**Problem set:**
[a] Translate into Spanish the following sentence from the commentary on the New York City St. Patrick’s Day Parade: "This is, after all, New York - one of the world’s most progressive cities."
[b] Carry the commentary on gay participation in the New York City St. Patrick’s Day Parade forward from its final sentence.

**Page extract:**
start

Monday 29 June 2015

St. Patrick's Day Parade 2016 - all changed utterly

            The recent decision of the Irish people to legalize gay marriage closed a chapter of church-state integration and laid a foundation for a secular Irish society.

            Yet in all the immediate celebration and commentary there was little mention of the very obvious elephant in our room – the ongoing war over gay participation in the New York City St. Patrick’s Day Parade.

            Yes, I know it’s barely three months since the last battle, but with the referendum everything has changed utterly. Talk about a terrible beauty being born!

            Let’s recap a little. When it seemed like the 2015 Parade would have to allow participation by Irish gay groups or suffer sponsorship boycott, the Parade Committee threw two brilliant counter punches. They chose the popular Cardinal Dolan as Grand Marshal and invited the NBC LGBT group, Out@Universal, to march.

            It was a short-term victory for there’s little doubt that unless an LGBT Irish group is invited to march Parade sponsors will come under popular pressure to withhold their support in 2016. Hopefully, this won’t be necessary.

            This is, after all, New York - one of the world’s most progressive cities. Besides with next year being the 100th anniversary of the 1916 Uprising, it’s a good time to settle this contentious matter once and for all.

end

**Given material:**
start

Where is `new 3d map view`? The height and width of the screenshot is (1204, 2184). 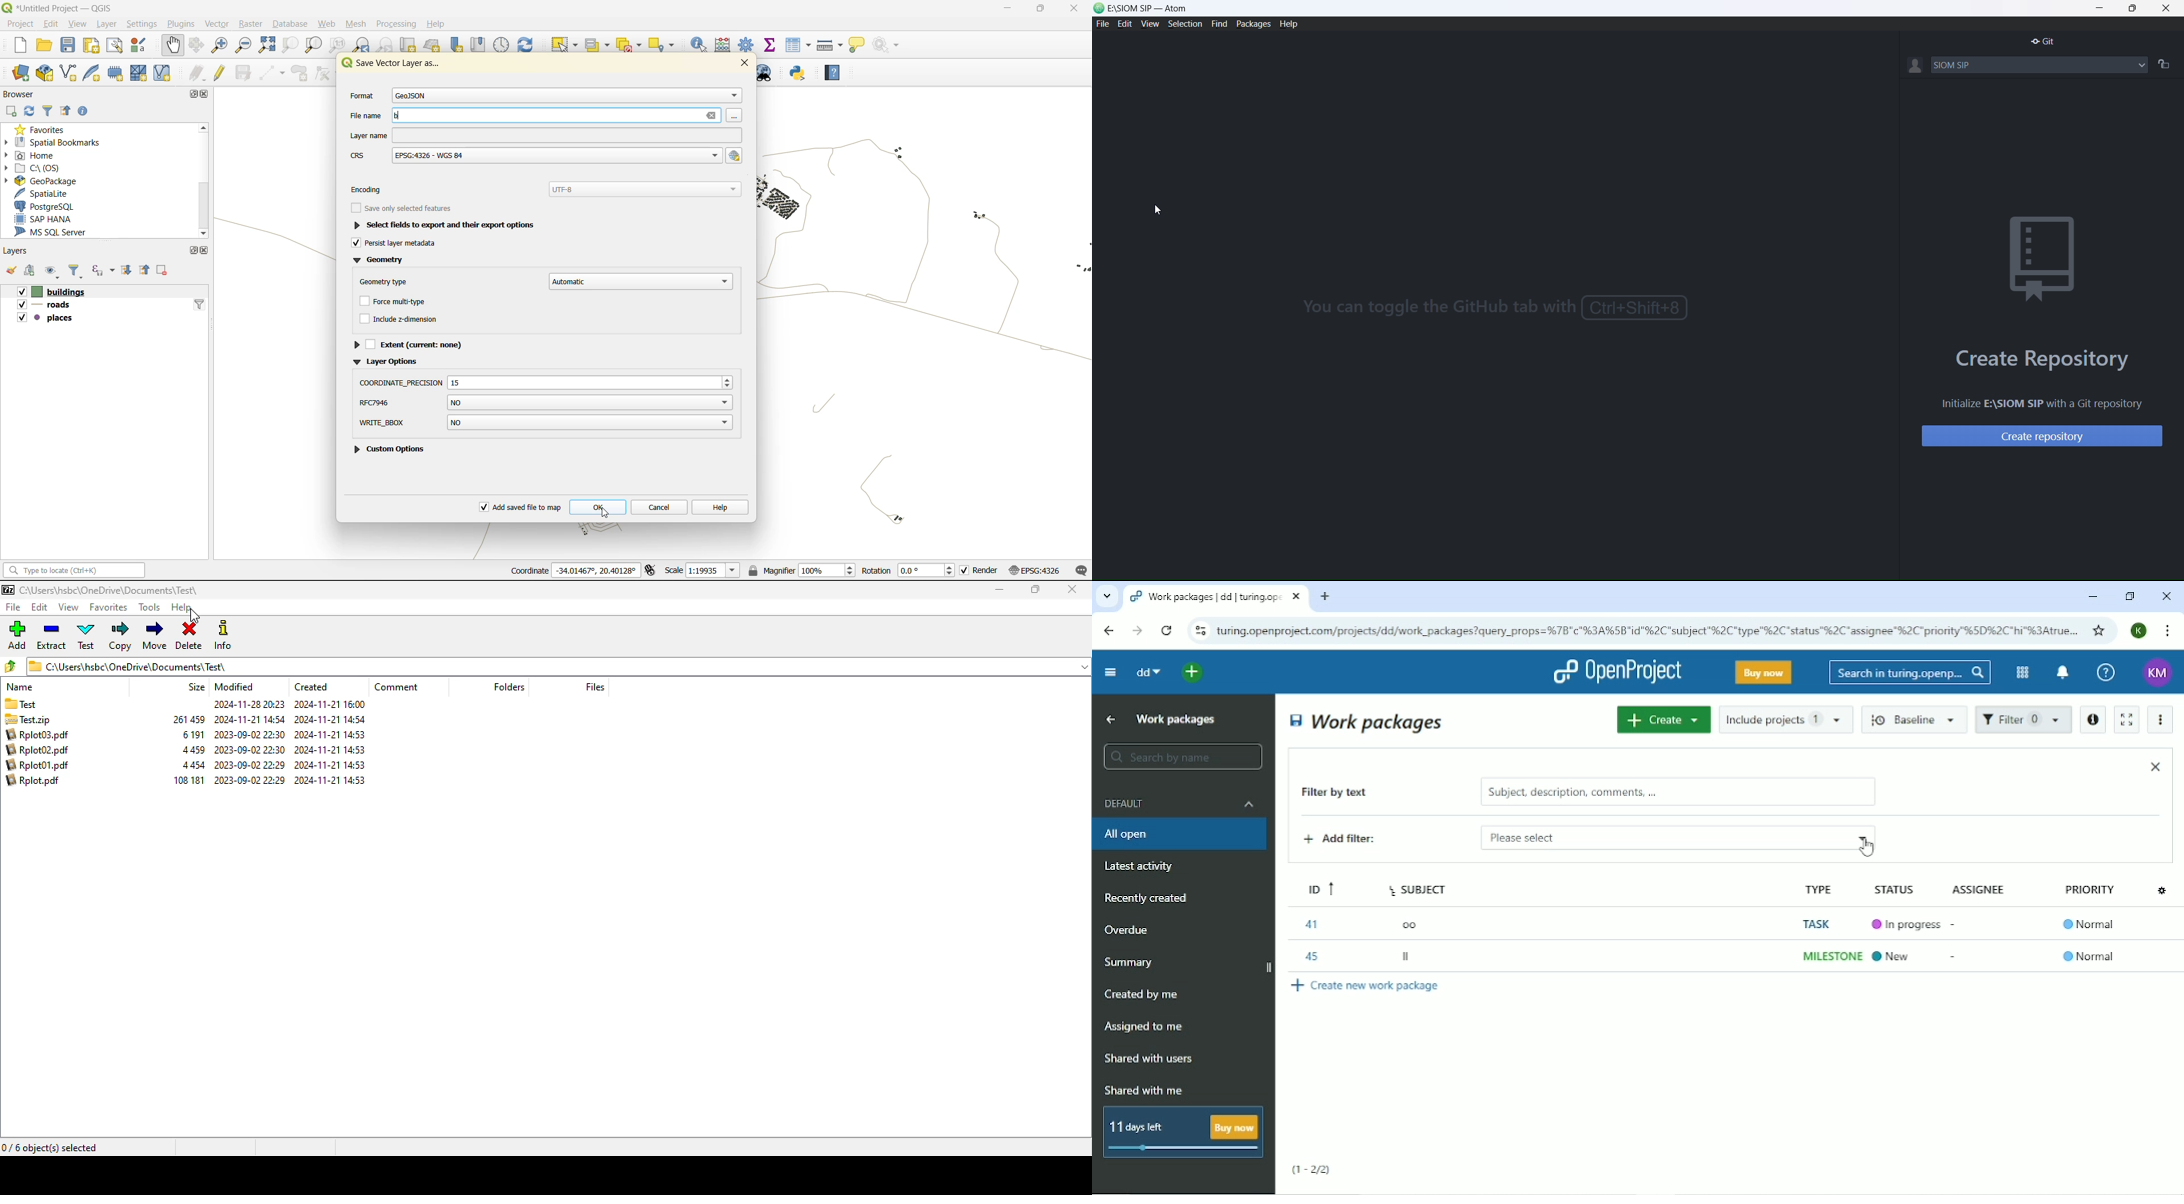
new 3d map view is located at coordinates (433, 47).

end

**The replies:**
[a] Esto es, al fin y al cabo, Nueva York: una de las ciudades más progresistas del mundo.

[b]
            I firmly believe that there’s a desire on both sides to do so, despite Parade Chairman Dunleavy’s statement that LGBT groups “will have a problem” marching. The key is to get an early start and not leave it until early March when positions have already hardened.

            In any meaningful compromise both sides need to feel that their views are respected and that they do not have to totally surrender long-held principles. Senator George Mitchell was very cognizant of these points in the negotiations that led to the Good Friday Belfast Agreement.

            Thus, it would behoove both sides to take into account the other’s respective hurts, goals and traditions. The back-story to the Irish Lesbian and Gay Organization’s (ILGO) groundbreaking activism in the 1990’s often goes unmentioned. By then the New York Gay community had suffered through the scourge and heartbreak of AIDS for over a decade. This curried ILGO’s desire to be accepted as an organization that wished to march and celebrate its Irish heritage under its own banners.
            From the perspective of the St. Patrick’s Day Parade Committee, the members merely feel that they are upholding their right to continue the traditions of a Catholic gathering that observes Catholic Church teaching.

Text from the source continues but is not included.